Long the world’s most populous country, China could soon see its population overtaken by India’s rapid growth. In 2022, according to UN data, India had a population of 1.4066 billion, second only to China’s 1.4485 billion.

It is believed that the last time China saw its population drop was during a tumultuous period known as the Great Leap Forward, which began in the late 1950s.

China’s infamous one-child policy has limited births for decades

China’s fertility rates were already declining in the 1970s, and in 1980 the Chinese government formally instituted the controversial one-child policy, legally restricting families from having more than one baby. The policy was intended to further limit China’s population growth and help spur an economic boom.

Ultimately, it resulted in low fertility rates and a massively aging population. Last year, China recorded more deaths than births, according to government data released this week. Officials said 10.41 million people died, while 9.56 million were born.

In 2015, China ended its one-child policy and began allowing married couples to have two children. He expanded the allowance again in 2021, allowing up to three children.

Yun Zhou, an assistant professor of sociology at the University of Michigan, told NPR that China’s recent attempts to reverse course and encourage families to have more children have not worked.

“In my own research, what I’ve seen is that women often resist and often prioritize their paid jobs and prioritize the pursuit of individualistic ideals over this continual encouragement,” Zhou said.

“But as China is an authoritarian country, it remains to be seen how far and how extreme the state will actually go in trying to encourage births.”

Zhou also noted that while the Chinese government encourages heterosexual couples to have more children, LGBTQ and single people are often omitted from official policies.

The COVID pandemic has also put pressure on China’s fertility rate

After COVID-19 was first reported in Wuhan, China, the resulting lockdowns around the world caused far-reaching economic pain and social isolation.

This has been especially true in China, the world’s second-largest economy, where, in some cases, people have been confined to their homes for days or even weeks as strict pandemic lockdowns have been instituted to slow the spread of the virus.

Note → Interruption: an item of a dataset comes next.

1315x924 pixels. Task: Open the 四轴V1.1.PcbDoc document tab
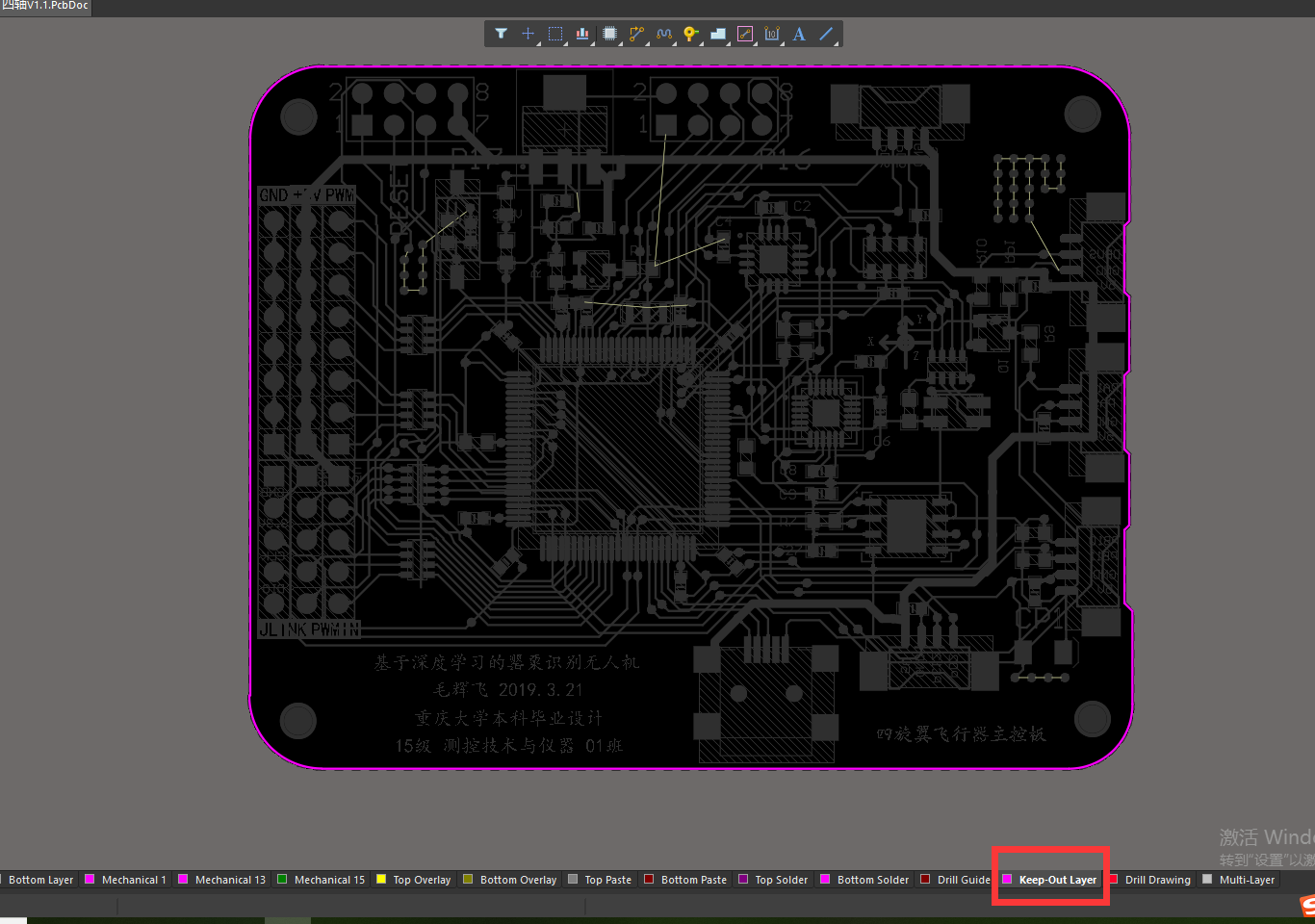[x=43, y=7]
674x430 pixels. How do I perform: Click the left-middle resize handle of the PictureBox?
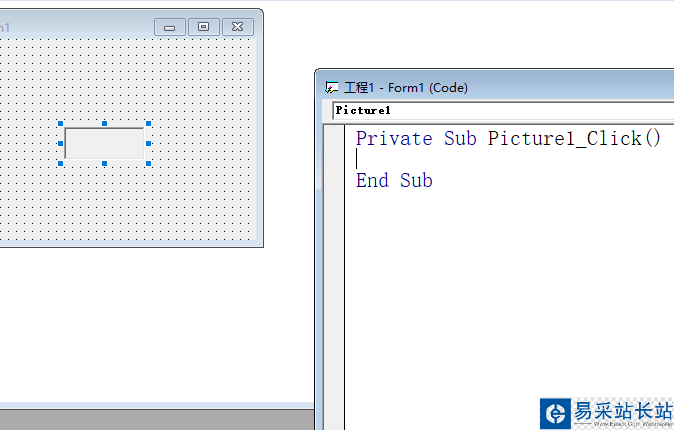pos(61,143)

Gietel-Basten said China had to grapple with economic insecurity caused by the pandemic, as well as “the challenges of working from home and having a family in these challenging circumstances, which has been particularly difficult in China”.

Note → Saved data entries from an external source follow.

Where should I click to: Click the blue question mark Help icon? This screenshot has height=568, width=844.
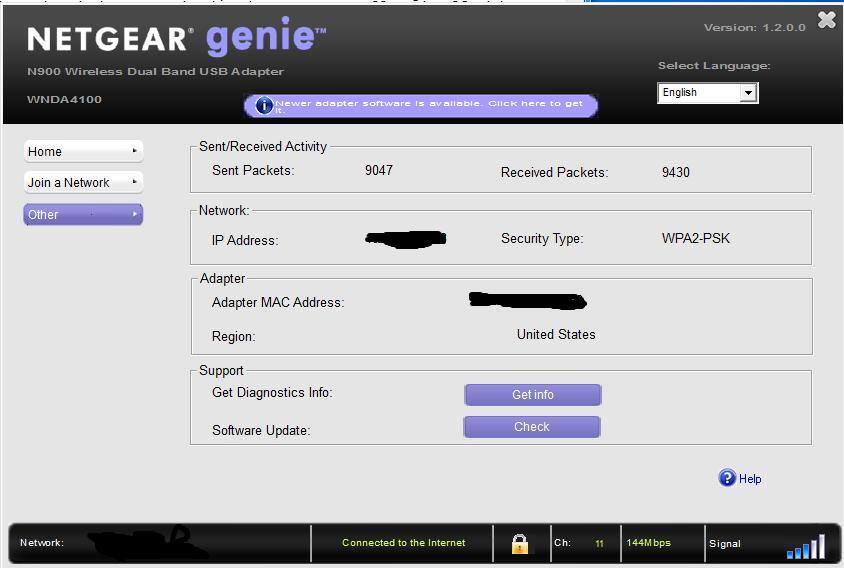(727, 478)
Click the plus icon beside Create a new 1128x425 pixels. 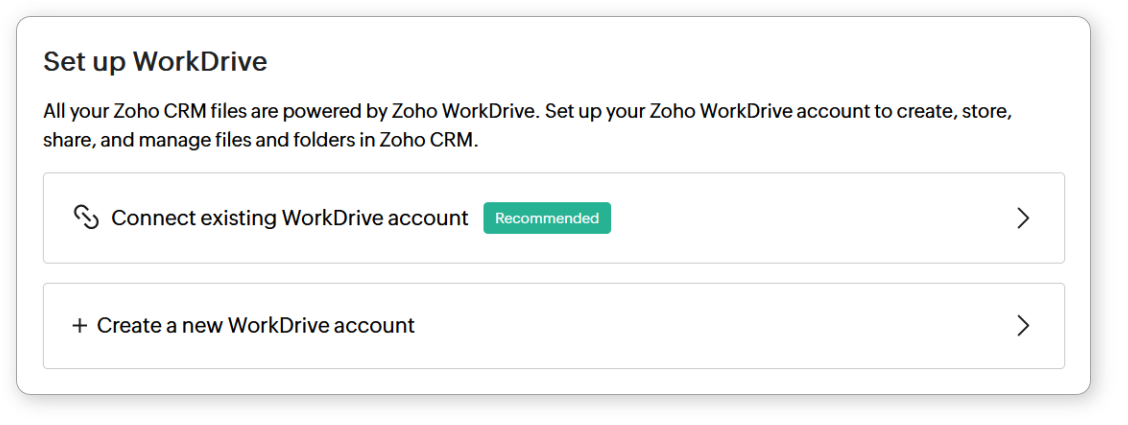click(80, 326)
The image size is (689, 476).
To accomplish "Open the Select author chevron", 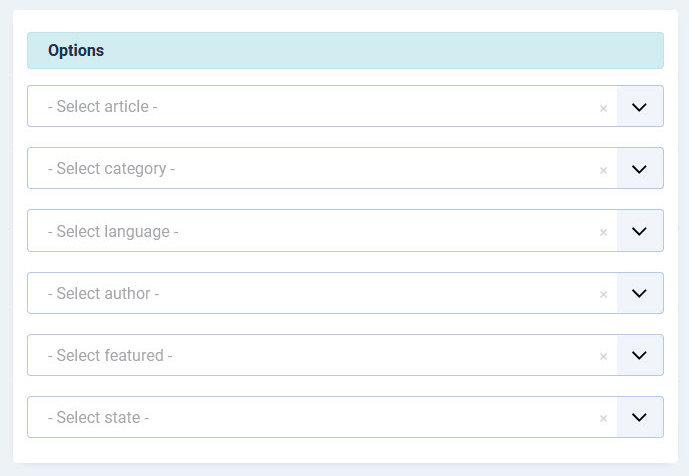I will click(x=640, y=294).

But he added that China’s shrinking population does not necessarily mean the country will see its economic growth shrink.

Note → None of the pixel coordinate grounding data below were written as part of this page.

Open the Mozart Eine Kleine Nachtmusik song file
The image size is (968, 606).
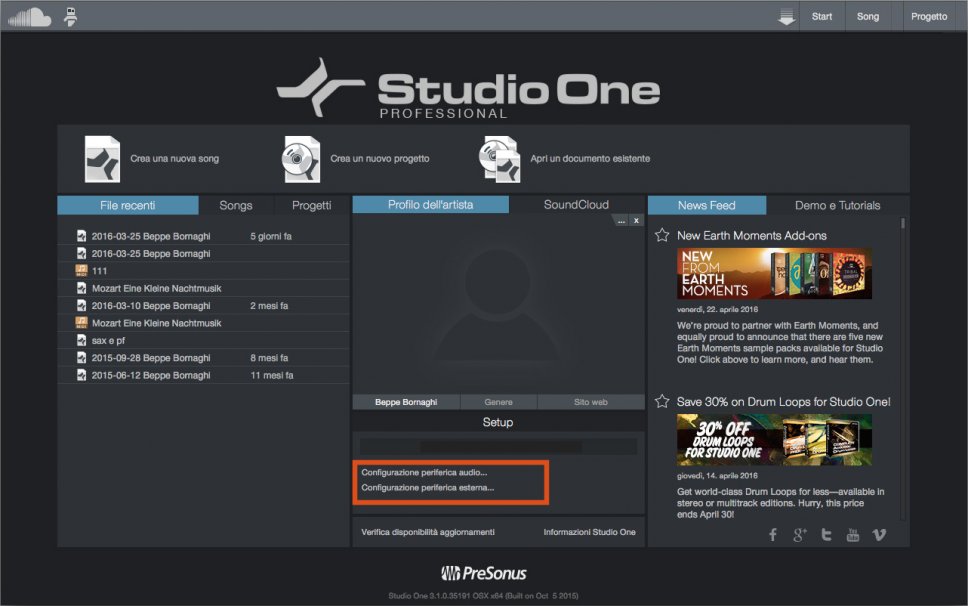coord(157,288)
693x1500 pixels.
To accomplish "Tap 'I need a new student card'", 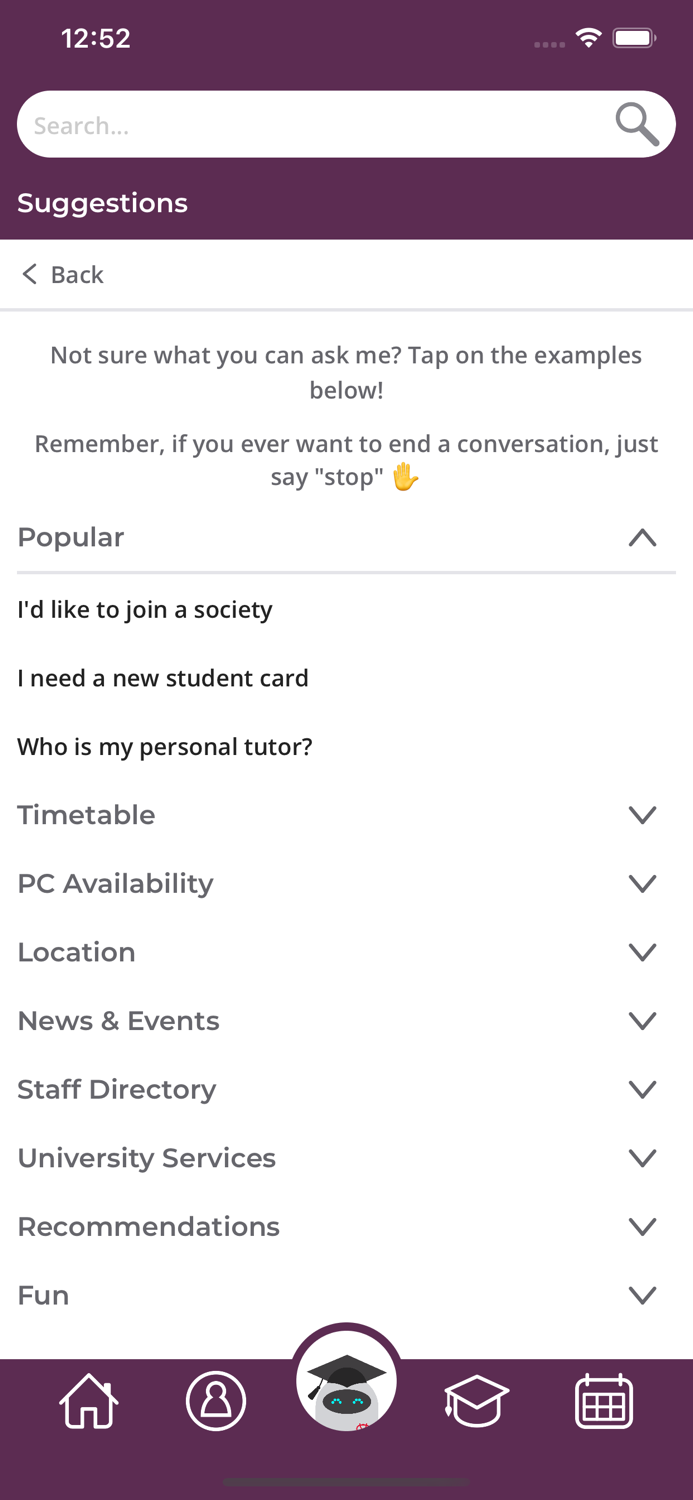I will coord(163,678).
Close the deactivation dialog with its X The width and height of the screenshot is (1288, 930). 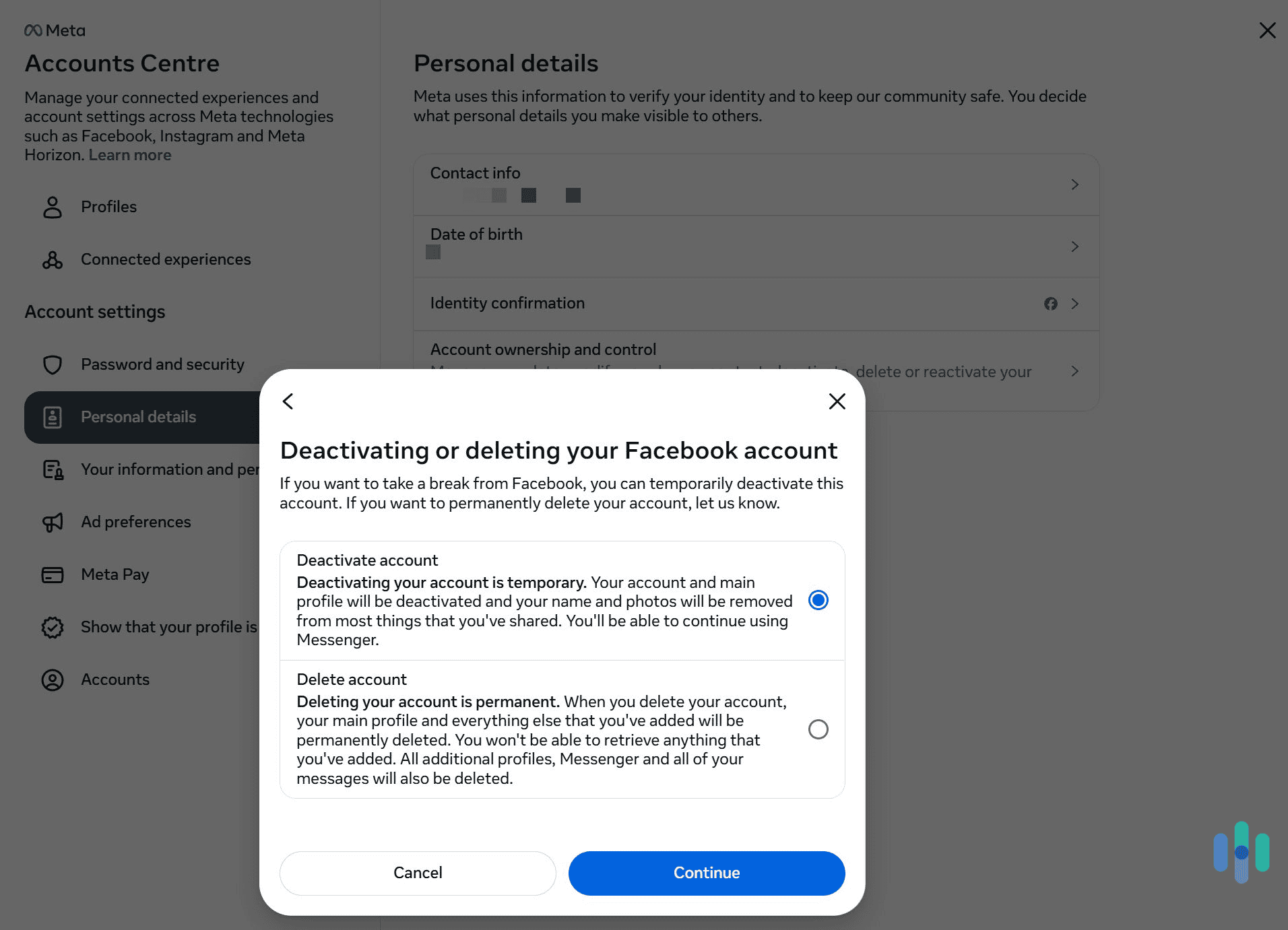coord(837,401)
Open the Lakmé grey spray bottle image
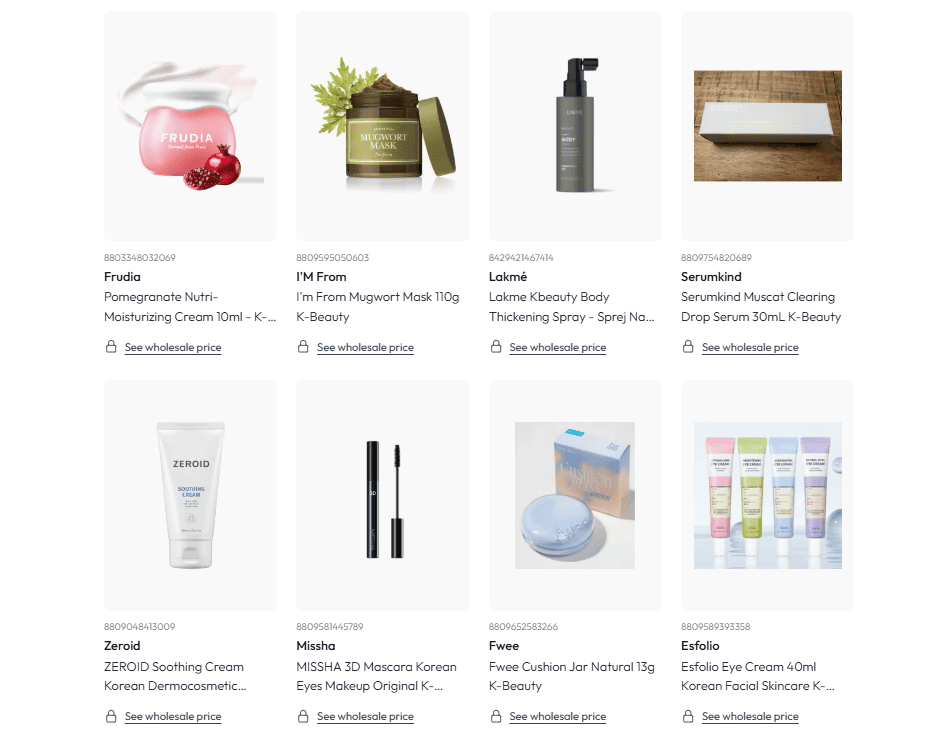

The government is already investing in services for its elderly population, noted Gietel-Basten, and will try to increase productivity among the many workers it still has.

“There are still many levers that can be pulled in China,” he said.

Zhou said that if China’s population continues to decline and its economy slows, it could lead the country and its leaders to view China’s place in the world differently. The government could project an “even more nationalistic imagery” or, on the other hand, place renewed emphasis on social stability, she suggested.

“This is really an open question and it really remains to be seen how the Chinese Communist Party will react,” she said. “Although it has taken a long time, we are on the verge of a radical change.”